Word and element locating data
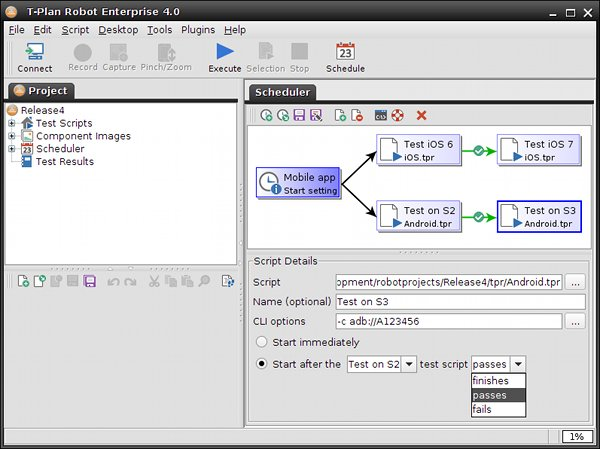The width and height of the screenshot is (600, 449).
Task: Choose 'fails' from the open dropdown list
Action: 482,409
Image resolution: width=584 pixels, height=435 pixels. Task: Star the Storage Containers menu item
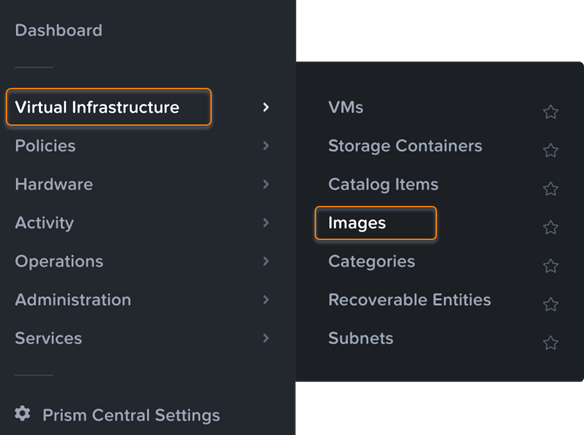click(x=550, y=150)
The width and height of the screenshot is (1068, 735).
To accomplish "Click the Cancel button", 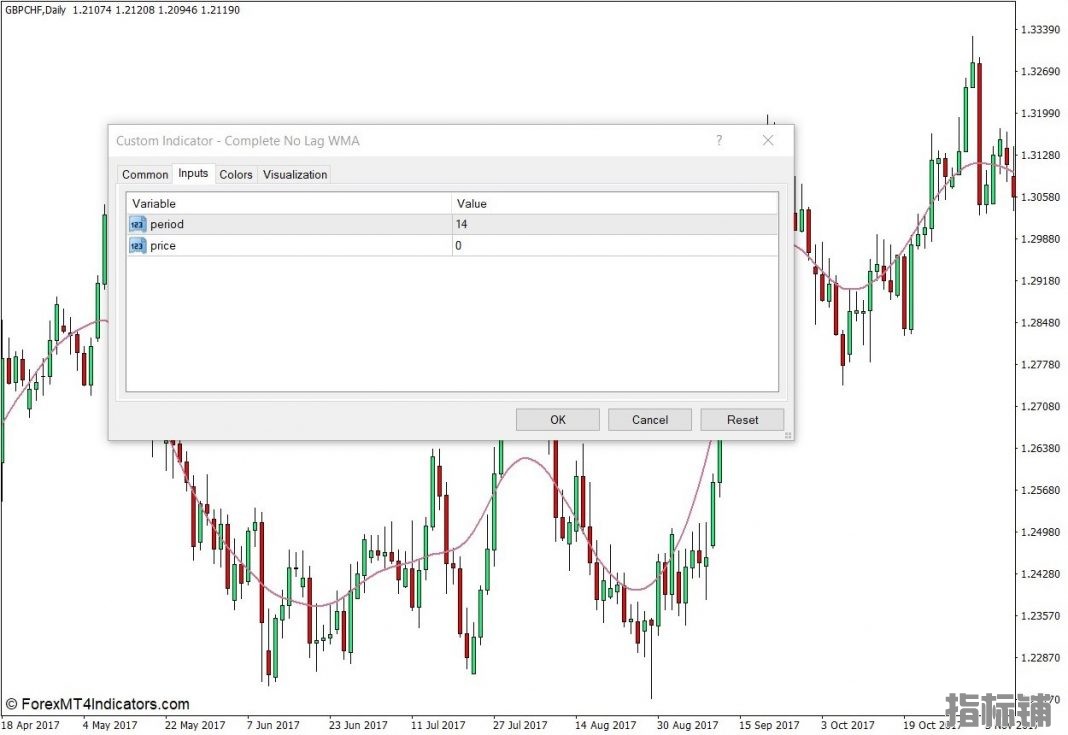I will coord(649,420).
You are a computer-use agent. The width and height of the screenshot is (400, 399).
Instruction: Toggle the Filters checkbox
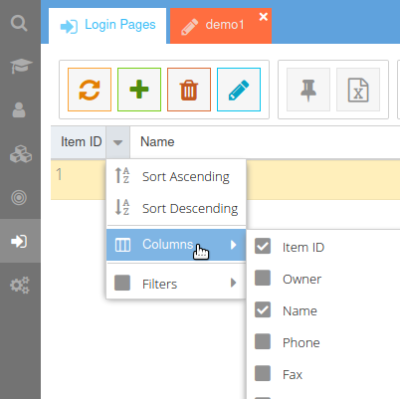(122, 283)
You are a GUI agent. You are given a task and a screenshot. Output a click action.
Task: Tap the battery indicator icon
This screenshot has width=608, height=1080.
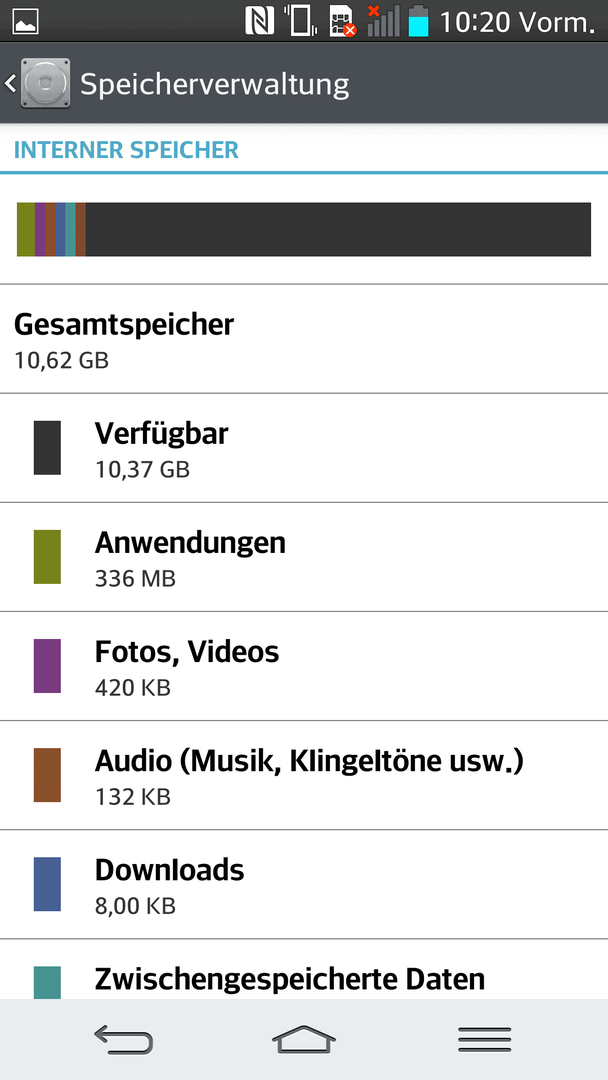[x=418, y=21]
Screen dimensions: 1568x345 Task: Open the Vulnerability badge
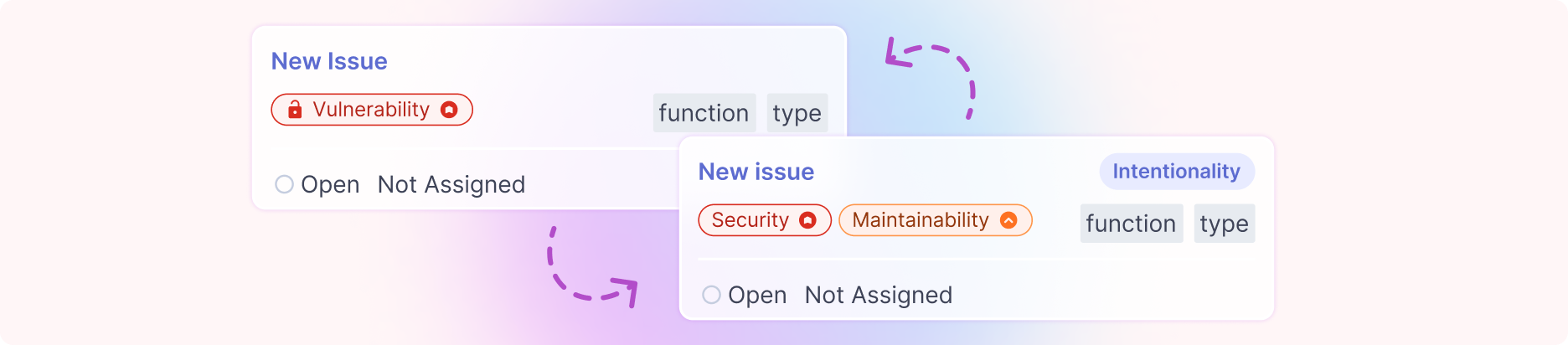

Written problem:
Please repeat the stretch of the listing above from the line containing "You are a computer-use" through the end of the listing, word for word, and leave the pictures out of your answer.

Exercise answer:
You are a computer-use agent. The width and height of the screenshot is (400, 399).
Instruction: Toggle the Filters checkbox
(122, 283)
You are a GUI agent. You are given a task and a screenshot. Output a click action.
Task: Tap the battery indicator icon
This screenshot has width=608, height=1080.
[x=418, y=21]
Screen dimensions: 1568x345 Task: Open the Vulnerability badge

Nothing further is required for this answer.